Hoffman delivers a very big performance here. It’s tic-laden and mannered but also tremendously powerful and effective. Hoffman and the film resist the urge to make Raymond cute. Rain Man is admirably devoid of hugs, smiles or moments of canned uplift.
There’s a moment deep into the film when Charlie, who somewhat unrealistically has forgotten that he had an older brother for at least a little while, realizes that he’s misremembered Raymond as an imaginary friend named Rain Man who sang to him when he was upset.

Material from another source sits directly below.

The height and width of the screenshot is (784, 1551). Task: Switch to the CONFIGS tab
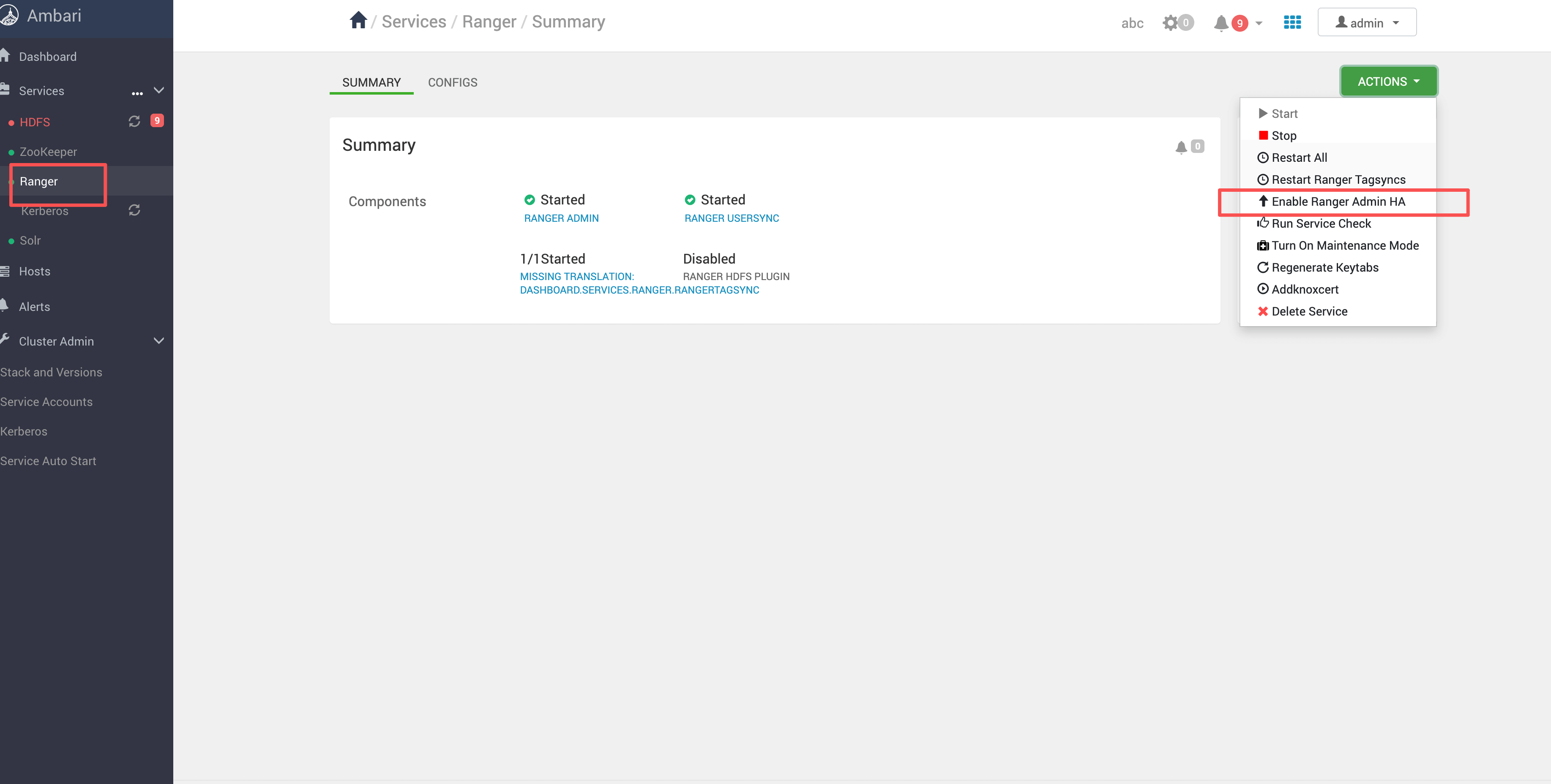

It’s a gimmicky, unrealistic moment that should ring utterly false, except that Cruise finds the exact right tone for the scene. His closed-off materialist opens up and begins to understand his connection to Raymond and the strange but important bond of blood, memory, and history that they share.
Rain Man leaves behind a complicated legacy. Now, when people think about autism, they connect it with a family member, friend, coworker, or partner rather than a popular Dustin Hoffman/Tom Cruise buddy movie from the late 1980s. Yet, the movie remains culturally relevant and important.
Thirty-six years later, no film about autism that followed has had a fraction of the cultural impact that Rain Man did despite the increased visibility of autism and other forms of neurodivergence. Even The Accountant.
Knowing that I’m autistic made re-watching Rain Man a deeper, more powerful, more personal, and more emotional experience, as well as a more problematic one.
Rain Man remains the biggest movie about autism more than three and a half decades on, as well as one of the best.